On Wednesday, US Hollywood actor, Leonardo DiCaprio, addressed a panel at the World Economic Forum (WEC), criticising the oil and gas industry of being consumed by greed, and having complete disregard for the real reality and impact of climate change.
Currently being hosted in Davos, Switzerland, the WEC has gathered heads of state, ministers and industry leaders from across the globe, where post COP21 discussions have resurfaced.
Accepting a crystal award for his persistent works in environmentalism, DiCaprio commented: “We simply cannot afford to allow the corporate greed of the coal, oil and gas industries to determine the future of humanity.
“Those entities with a financial interest in preserving this destructive system have denied, and even covered up the evidence of our changing climate.”
The three Golden Globe Awards winner, stressed: “Enough is enough. You know better. The world knows better. History will place the blame for this devastation squarely at their feet.”

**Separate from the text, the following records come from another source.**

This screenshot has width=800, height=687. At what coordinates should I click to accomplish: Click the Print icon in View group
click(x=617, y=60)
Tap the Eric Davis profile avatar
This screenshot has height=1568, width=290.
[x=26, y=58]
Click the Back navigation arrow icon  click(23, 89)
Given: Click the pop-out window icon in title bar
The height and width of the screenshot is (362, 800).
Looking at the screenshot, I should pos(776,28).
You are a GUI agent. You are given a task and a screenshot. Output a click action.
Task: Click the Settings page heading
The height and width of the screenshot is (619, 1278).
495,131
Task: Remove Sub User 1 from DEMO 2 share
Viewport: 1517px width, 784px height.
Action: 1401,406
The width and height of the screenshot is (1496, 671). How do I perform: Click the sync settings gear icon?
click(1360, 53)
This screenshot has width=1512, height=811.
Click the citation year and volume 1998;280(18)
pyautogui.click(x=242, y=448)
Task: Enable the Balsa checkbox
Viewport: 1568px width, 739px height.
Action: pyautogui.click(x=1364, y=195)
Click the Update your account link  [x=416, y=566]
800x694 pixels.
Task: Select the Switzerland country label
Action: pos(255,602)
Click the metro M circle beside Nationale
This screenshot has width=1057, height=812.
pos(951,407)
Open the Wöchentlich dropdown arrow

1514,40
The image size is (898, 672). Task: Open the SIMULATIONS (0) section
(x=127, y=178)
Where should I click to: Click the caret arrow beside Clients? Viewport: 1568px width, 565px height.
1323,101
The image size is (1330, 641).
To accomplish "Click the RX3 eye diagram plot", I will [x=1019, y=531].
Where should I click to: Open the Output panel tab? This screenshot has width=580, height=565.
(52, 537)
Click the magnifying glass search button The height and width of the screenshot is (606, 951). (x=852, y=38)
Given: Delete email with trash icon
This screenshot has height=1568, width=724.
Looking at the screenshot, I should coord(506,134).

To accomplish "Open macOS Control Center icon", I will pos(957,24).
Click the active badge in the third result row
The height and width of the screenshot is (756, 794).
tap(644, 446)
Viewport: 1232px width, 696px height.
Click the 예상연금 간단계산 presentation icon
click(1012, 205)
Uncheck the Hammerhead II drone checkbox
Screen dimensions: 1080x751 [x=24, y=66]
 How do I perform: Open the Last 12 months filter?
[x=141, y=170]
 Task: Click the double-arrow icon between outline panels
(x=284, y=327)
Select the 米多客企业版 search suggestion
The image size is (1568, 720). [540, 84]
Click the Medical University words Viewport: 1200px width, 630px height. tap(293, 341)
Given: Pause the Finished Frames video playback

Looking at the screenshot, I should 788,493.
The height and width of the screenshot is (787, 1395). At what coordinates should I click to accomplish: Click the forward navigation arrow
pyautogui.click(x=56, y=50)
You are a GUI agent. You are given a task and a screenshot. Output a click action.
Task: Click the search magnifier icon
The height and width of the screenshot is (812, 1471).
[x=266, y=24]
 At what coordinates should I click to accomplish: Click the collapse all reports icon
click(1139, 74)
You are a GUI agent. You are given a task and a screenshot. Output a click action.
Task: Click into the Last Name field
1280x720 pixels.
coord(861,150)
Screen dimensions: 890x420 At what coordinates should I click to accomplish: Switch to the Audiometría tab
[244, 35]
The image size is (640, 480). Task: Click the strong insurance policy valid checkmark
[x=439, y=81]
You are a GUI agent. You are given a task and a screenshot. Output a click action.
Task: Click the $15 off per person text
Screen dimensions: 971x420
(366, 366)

He added: “Our planet cannot be saved unless we leave fossil fuels in the ground where they belong. Twenty years ago, we described this problem as an addiction. Today, we possess the means to end this reliance.”
Icons put impetus on clean energy
Following the theme of international icons influencing the energy sector, Senegalese-born US musician and co-founder of the Akon Lighting Africa initiative, Akon Thiam, presented his clean energy model to an audience at the Abu Dhabi Sustainability Week (ADSW) last week.
This project aims to bring solar powered electricity to 600 million Africans. The company’s efforts have to date been active in 14 countries on the continent.
In May last year, the project launched a solar academy aimed at giving African engineers and entrepreneurs the skills needed to develop solar power in Mali, West Africa.
The musician previously launched Akon Lighting Africa along with co-founders Thione Niang and Samba Baithily, aimed at bringing solar powered electricity to 600 million Africans. The company’s efforts have to date been active in 14 countries on the continent.